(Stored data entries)
★ ★ ★ ★

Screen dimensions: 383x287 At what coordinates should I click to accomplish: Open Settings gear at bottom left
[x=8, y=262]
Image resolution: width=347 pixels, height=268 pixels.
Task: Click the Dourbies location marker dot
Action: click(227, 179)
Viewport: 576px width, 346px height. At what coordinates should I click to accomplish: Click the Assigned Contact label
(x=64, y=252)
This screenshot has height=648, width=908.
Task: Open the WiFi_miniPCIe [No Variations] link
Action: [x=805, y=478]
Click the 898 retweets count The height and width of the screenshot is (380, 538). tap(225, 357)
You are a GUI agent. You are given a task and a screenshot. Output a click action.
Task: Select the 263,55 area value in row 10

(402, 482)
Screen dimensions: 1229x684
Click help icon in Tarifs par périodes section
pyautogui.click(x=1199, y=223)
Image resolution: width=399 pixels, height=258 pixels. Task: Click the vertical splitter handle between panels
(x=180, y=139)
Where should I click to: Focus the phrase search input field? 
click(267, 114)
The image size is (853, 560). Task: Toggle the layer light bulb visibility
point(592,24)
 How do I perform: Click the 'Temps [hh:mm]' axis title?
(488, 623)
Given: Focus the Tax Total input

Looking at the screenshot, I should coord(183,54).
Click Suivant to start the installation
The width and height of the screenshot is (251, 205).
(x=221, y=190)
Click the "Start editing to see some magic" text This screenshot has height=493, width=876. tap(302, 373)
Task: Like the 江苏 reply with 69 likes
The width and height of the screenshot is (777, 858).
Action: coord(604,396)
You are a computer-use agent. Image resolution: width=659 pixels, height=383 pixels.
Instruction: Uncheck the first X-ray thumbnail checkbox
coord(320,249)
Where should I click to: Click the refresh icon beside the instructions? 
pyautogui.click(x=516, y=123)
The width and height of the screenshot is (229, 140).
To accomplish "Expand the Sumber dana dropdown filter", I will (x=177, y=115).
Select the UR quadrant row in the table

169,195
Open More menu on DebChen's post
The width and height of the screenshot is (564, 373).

★ ★ ★ ★

• _Brief_
Copy, exactly as written, the lines above, beginning with the one that contains "Instruction: Uncheck the" and ending with the last.

• _Reply to the task_
Instruction: Uncheck the first X-ray thumbnail checkbox
coord(320,249)
Where should I click to: Click the refresh icon beside the instructions? 
pyautogui.click(x=516, y=123)
The width and height of the screenshot is (229, 140).
To accomplish "Expand the Sumber dana dropdown filter", I will (x=177, y=115).
Select the UR quadrant row in the table

169,195
Open More menu on DebChen's post
The width and height of the screenshot is (564, 373).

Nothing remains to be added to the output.